> Data for analysis
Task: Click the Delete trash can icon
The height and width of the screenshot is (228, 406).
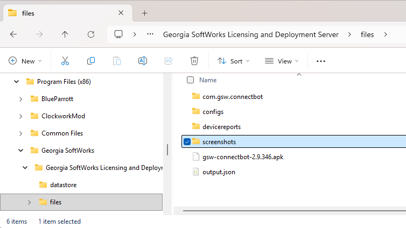Action: 194,61
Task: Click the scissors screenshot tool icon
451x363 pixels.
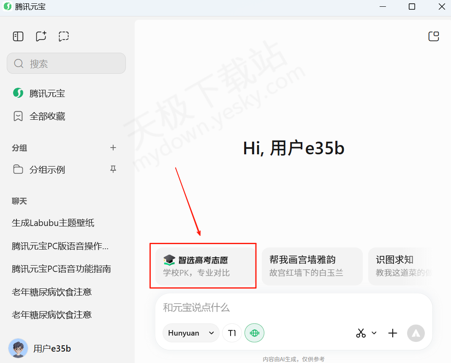Action: tap(361, 333)
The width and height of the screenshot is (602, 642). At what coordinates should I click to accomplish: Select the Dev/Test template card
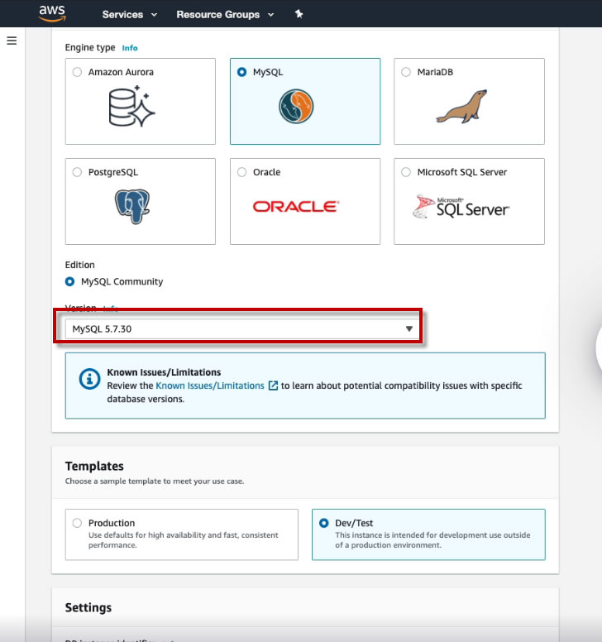[428, 534]
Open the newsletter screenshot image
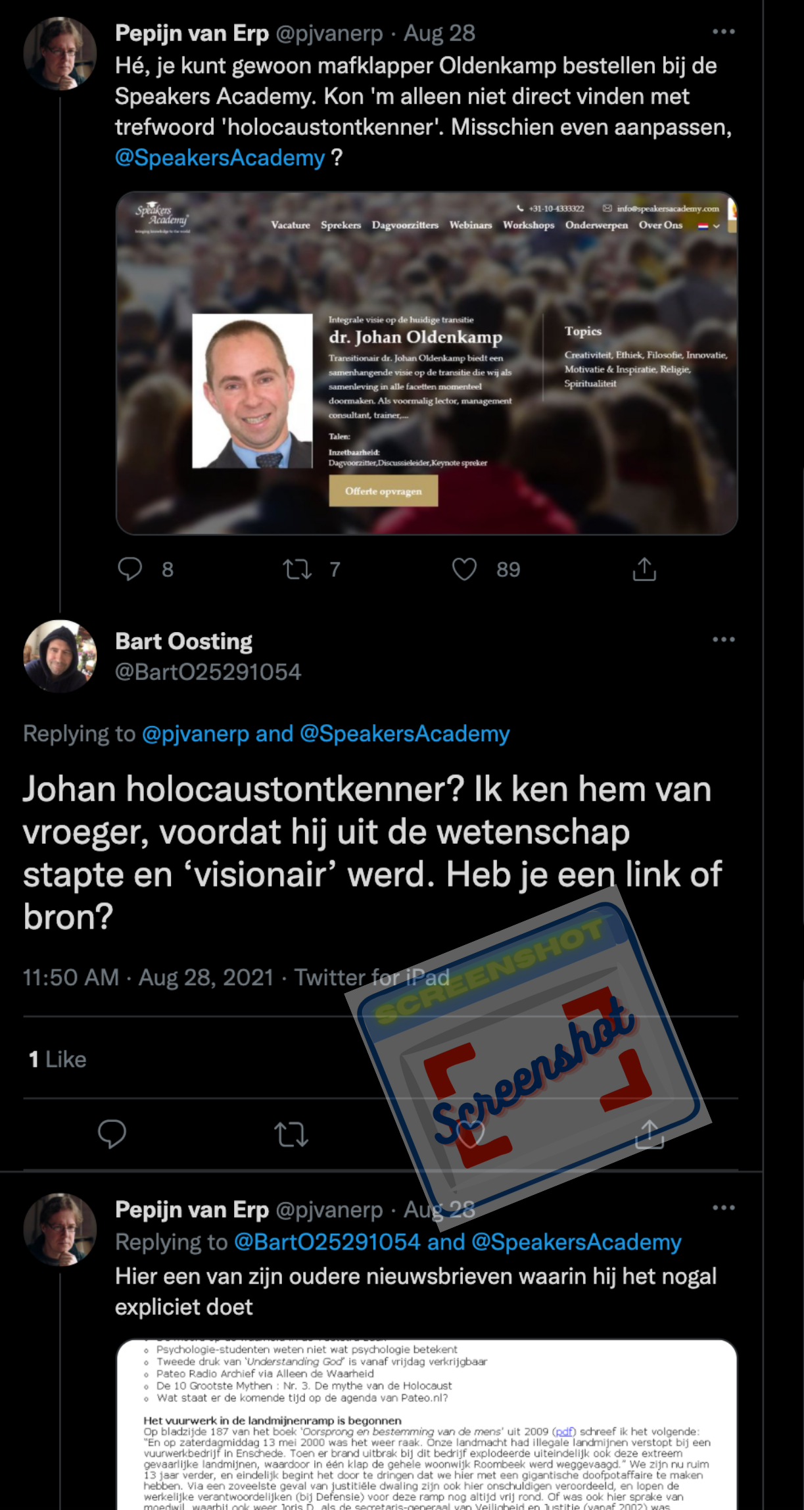Image resolution: width=804 pixels, height=1510 pixels. 427,1425
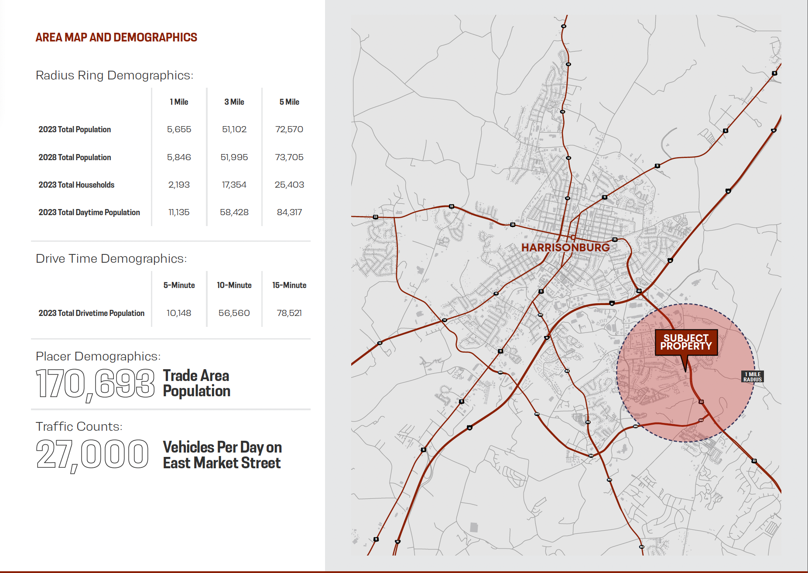Click the 56,560 ten-minute drivetime value

(234, 313)
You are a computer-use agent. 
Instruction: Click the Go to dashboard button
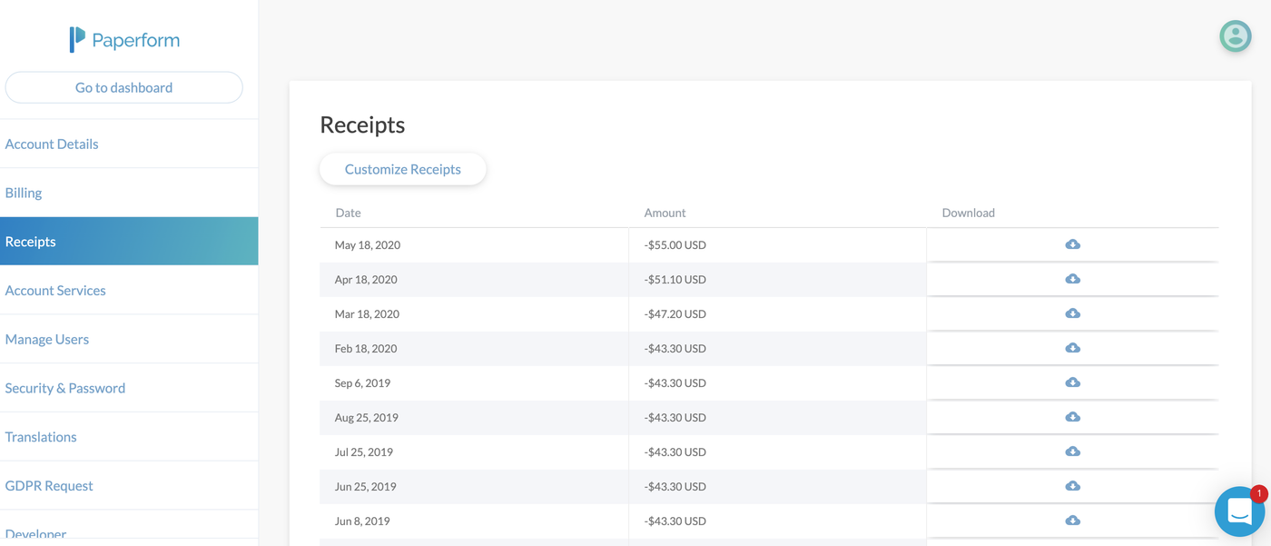[123, 87]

> About this exercise
Find the lines in the records that contain the word "icon", then copy every one of them.

> Solution below
Task: Click the Delete trash can icon
Task: Click the scissors screenshot tool icon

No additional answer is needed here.